Abandoned before or after it was inhabited, Armilla cannot be called deserted. At any hour, raising your eyes among the pipes, you are likely to glimpse a young woman, or many young women, slender, not tall of stature, luxuriating in the bathtubs or arching their backs under the showers suspended in the void, washing or drying or perfuming themselves, or combing their long hair at a mirror. In the sun, the threads of water fanning from the showers glisten, the jets of the taps, the spurts, the splashes, the sponges’ suds.

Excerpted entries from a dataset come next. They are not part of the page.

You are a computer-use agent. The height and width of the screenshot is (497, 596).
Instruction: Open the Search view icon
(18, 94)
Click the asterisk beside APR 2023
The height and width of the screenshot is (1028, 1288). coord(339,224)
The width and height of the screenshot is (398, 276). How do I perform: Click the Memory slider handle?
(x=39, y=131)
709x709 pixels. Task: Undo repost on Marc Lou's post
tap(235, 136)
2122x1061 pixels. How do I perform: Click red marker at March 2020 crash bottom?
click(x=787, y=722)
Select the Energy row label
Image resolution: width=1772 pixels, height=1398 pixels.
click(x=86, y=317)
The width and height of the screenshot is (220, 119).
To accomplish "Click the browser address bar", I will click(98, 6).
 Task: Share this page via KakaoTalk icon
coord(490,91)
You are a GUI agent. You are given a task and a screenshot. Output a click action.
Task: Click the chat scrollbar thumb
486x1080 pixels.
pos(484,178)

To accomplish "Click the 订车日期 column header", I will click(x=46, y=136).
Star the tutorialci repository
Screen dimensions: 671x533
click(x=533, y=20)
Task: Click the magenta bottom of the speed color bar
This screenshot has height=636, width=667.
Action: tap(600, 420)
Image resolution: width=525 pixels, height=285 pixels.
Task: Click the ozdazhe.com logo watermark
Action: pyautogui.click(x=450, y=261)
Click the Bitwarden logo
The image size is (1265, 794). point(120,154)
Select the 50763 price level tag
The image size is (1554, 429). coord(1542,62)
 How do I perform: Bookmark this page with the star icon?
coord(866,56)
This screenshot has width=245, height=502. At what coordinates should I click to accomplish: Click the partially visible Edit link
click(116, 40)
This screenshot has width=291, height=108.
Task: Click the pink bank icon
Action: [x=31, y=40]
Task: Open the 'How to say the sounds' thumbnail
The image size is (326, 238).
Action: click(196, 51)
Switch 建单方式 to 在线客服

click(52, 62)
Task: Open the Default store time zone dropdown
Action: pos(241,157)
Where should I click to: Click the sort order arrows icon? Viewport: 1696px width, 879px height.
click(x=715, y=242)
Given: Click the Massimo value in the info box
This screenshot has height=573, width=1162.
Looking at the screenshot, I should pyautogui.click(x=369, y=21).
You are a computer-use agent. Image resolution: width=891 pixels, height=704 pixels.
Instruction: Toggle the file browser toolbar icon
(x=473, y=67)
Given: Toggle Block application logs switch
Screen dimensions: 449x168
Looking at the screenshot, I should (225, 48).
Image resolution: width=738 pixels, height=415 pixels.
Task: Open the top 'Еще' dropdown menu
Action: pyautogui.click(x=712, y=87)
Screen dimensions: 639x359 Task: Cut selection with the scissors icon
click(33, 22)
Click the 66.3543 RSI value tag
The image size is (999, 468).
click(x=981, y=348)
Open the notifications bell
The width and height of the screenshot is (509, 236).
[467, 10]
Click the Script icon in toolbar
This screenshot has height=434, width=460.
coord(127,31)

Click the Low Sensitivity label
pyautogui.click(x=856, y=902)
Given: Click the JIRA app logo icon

A naiad rises from a bathing pool, glistening with water droplets. Her dusky eyes sweep the scene, dazzled by the ever-changing water surfaces all around. She leaps effortlessly across a steep drop from the pool to a small shower platform. A cascade of drops fall to the dry earth far below.
She eases her way through another fluid curtain, light and water intermingling in the blinding heights. She sees a walkway up ahead cast in bright sun and walks along it. Her skin dries slightly as she moves forward toward a wide, cool chamber. As she enters, directly ahead of her she sees that one entire wall of the chamber is made of yet another curtain of water. This one is much stronger and heavier than the others she’s seen before. It is clear that one step into the font would carry her over the edge, so she instead walks up to it and then veers along just behind it.
The water is so torrential that it largely obscures the bright sunlight to which she and her sisters are accustomed. As she walks along the water wall it gives way here and there to streams of bright, warming light. The interplay between the stretches of cool shade and the extravagant warmth and brightness of the light channels is refreshing and sensual after so much time spent among the glare and vibrance of the waters of Armilla. Our naiad knows that when she needs a respite she’ll return to the chamber once more and luxuriate in the cooling, calming shadows cast by the wall of water.